* Items from a dataset
·····

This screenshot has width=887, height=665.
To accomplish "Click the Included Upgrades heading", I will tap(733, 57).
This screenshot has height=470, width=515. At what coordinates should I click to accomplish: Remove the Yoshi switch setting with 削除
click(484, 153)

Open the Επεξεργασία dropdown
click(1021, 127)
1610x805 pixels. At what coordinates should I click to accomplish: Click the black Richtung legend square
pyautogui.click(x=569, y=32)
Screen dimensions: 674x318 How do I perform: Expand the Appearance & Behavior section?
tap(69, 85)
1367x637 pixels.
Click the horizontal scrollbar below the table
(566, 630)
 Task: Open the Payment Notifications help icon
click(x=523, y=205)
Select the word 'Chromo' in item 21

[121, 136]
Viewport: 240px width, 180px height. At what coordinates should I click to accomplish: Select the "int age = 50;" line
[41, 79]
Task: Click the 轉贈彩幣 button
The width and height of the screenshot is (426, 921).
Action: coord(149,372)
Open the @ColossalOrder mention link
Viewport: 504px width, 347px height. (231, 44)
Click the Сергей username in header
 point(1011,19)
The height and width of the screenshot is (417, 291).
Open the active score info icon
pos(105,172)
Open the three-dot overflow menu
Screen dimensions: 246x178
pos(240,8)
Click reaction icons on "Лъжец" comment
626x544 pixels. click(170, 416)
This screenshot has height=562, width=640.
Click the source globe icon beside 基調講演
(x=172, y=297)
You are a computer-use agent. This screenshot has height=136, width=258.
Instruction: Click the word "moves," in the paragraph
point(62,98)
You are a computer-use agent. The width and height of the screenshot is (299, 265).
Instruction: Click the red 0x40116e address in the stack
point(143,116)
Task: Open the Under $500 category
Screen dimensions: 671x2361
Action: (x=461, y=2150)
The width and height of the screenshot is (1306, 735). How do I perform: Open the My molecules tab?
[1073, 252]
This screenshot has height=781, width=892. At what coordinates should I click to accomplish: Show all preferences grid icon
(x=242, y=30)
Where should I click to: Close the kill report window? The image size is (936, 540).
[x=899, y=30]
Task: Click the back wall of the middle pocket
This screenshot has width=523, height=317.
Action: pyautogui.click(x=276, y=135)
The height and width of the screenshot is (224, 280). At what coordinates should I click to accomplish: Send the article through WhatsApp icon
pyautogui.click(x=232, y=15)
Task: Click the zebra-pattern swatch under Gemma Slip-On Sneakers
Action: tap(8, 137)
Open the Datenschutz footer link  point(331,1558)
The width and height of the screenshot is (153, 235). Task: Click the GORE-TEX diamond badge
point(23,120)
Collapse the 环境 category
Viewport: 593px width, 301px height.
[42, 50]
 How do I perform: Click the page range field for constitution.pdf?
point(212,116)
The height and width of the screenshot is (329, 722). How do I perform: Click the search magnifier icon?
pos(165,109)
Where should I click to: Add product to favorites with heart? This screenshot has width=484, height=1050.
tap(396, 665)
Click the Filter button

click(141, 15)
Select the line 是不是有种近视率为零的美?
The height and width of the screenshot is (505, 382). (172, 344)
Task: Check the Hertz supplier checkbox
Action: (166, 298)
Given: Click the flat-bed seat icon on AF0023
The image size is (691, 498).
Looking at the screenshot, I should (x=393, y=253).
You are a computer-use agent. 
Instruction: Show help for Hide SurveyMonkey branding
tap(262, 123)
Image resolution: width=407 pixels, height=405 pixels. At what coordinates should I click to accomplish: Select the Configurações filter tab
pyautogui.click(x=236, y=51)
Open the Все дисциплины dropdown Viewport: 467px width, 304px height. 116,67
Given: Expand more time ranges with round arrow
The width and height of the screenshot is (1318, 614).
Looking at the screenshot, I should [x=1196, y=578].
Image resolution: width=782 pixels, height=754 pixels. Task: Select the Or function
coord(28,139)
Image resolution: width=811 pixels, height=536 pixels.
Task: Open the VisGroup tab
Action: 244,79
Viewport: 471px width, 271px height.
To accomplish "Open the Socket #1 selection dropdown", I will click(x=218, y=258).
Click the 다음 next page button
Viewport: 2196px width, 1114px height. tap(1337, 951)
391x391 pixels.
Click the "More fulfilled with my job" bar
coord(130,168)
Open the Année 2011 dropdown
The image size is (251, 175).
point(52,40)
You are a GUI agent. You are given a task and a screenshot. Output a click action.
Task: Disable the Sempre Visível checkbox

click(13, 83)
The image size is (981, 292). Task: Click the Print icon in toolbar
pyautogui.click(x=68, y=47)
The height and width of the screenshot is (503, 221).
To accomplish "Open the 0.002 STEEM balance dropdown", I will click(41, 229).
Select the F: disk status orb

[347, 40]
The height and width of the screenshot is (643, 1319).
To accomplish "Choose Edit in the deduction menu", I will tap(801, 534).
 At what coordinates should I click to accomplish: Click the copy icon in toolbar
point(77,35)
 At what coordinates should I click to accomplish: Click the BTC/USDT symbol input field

·····

* Work to complete
Which lines above contain the word "menu"? Copy each one.

* Output of the task
Open the three-dot overflow menu
To accomplish "Choose Edit in the deduction menu", I will tap(801, 534).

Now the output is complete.